Kristen Wiig on SNL, Bridesmaids and Fashion

Kristen Wiig would like you to know that she looks fabulous for 72 ("73 in August"). And it's true—she could totally pass for a woman in her 30s. Sitting in New York's Greenwich Hotel, Wiig is wearing a black minidress, a matching jacket, and flat Repetto boots that make her feet look "freakishly small." Her hair is back to a reddish color after a stint on the dark side, and following two months in Los Angeles she has something resembling a tan. "Sometimes I tan a little," she says, "but I'm not like tan." Then she orders a glass of red wine.

I first met Wiig (provenance of name, Norway; upbringing of person, Rochester, New York) at a movie premiere in 2009. She was then four years into Saturday Night Live, and its undisputed star.
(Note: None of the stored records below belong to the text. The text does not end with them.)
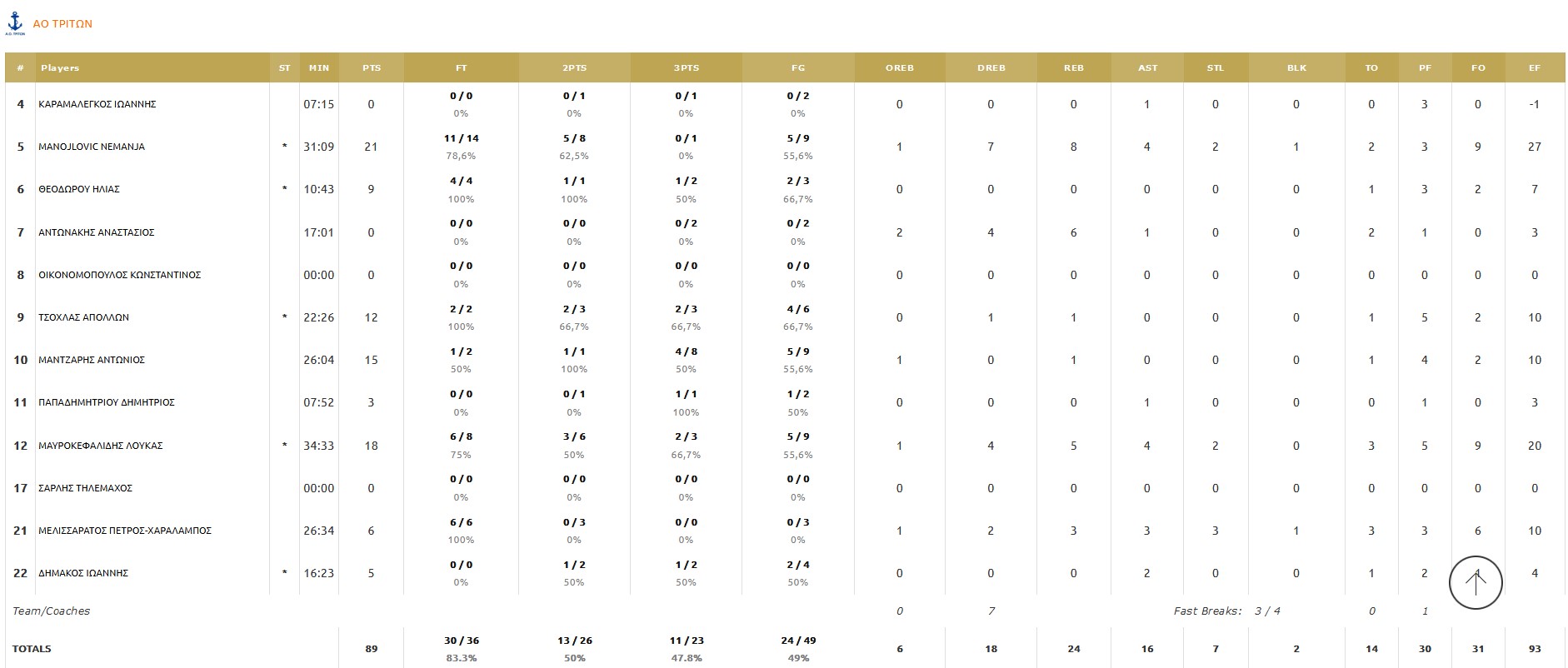Select the AST column header
Screen dimensions: 1568x668
pyautogui.click(x=1148, y=68)
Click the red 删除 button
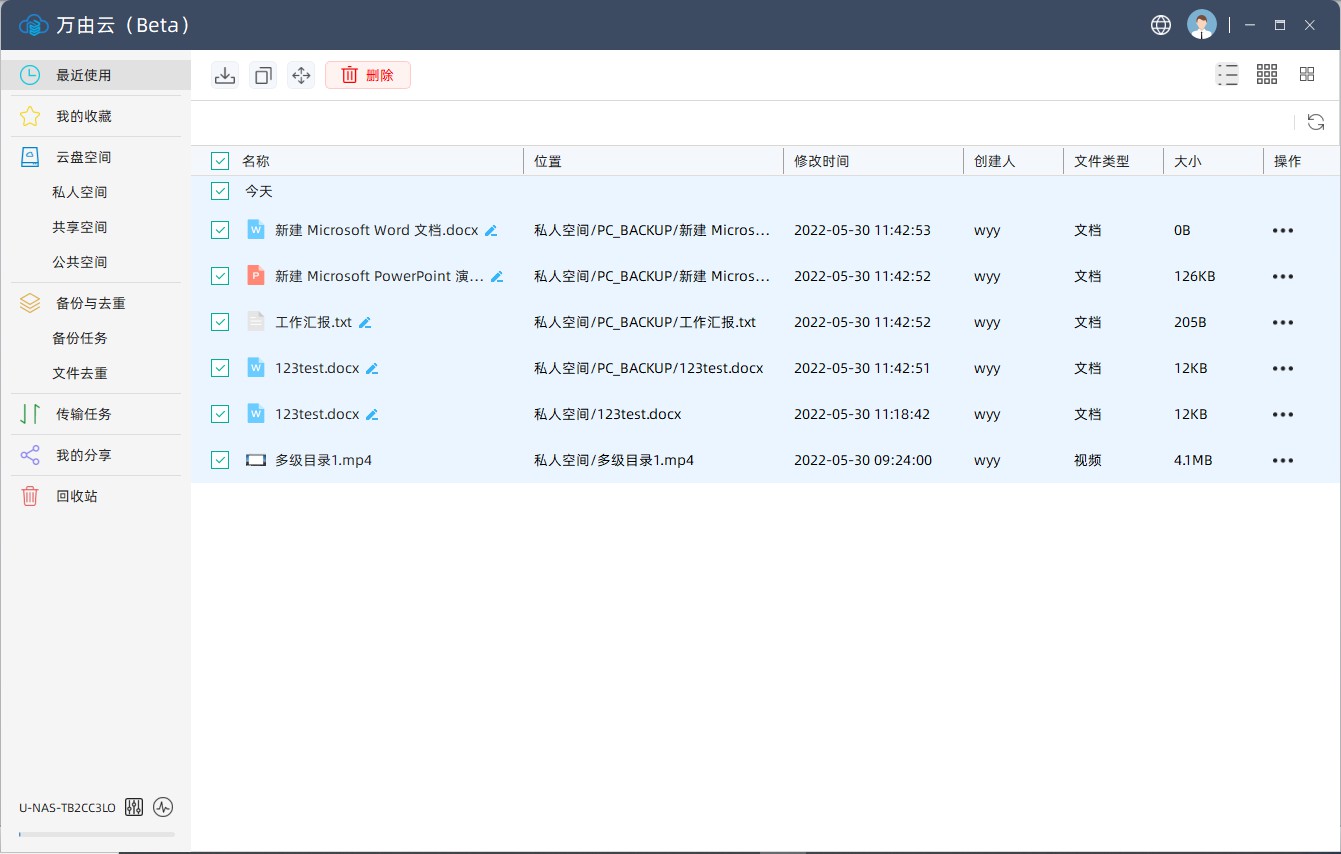 (368, 75)
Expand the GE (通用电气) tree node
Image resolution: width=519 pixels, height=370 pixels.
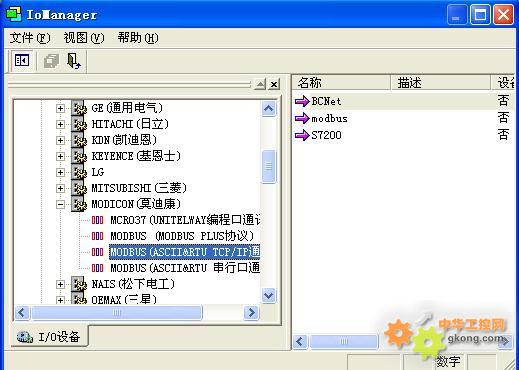click(60, 108)
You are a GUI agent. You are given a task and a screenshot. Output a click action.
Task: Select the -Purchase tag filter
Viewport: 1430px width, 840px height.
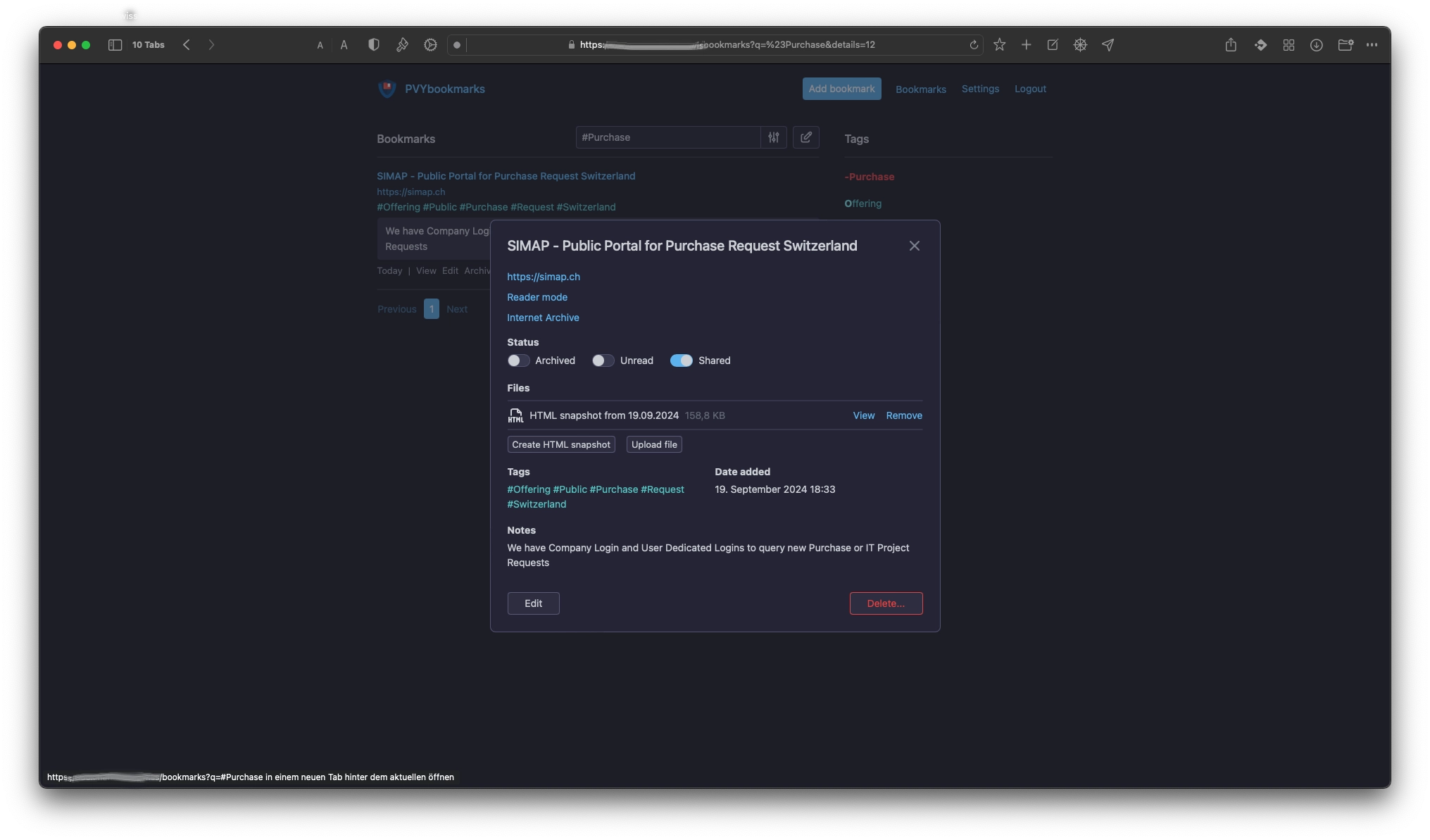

We saw each other again at an SNL party, and she was the warmest person there. "A barbecue place, right?" she recalls. "Basically a barn."

It was two years before Bridesmaids, which she cowrote (with Annie Mumolo) and starred in, and which made almost $300 million at the box office, prompting both a belated realization that "female" comedies could make money and an instant demand for a sequel. It was a proposal that Wiig, despite being offered the world, immediately rejected. "It wasn't a hard decision," she says. "We knew during the first one, this was it. We would have made a lot of money if there was a second one, but that's not my goal in my creative life."

Her pragmatism may stem somewhat from the fact that she was a full-fledged grown-up when stardom hit. Wiig studied art at a college in Tucson, and was about to take a job at a plastic surgeon's office before "freaking out" and packing up to join the celebrated Groundlings improv company in L.A. She started on SNL in 2005 and instantly imprinted herself—or, rather, nuttier, older, slightly mutant versions of herself—on the public's consciousness. "For five minutes you're playing this crazy person who no one wants to be around," she explains. "Crazy" could apply to just about any one of her cult characters, from Lillia ("Don't make me sing") to the Target Lady to Michele Bachmann. "It's very rewarding and exhilarating because you get to step out of the bullshit.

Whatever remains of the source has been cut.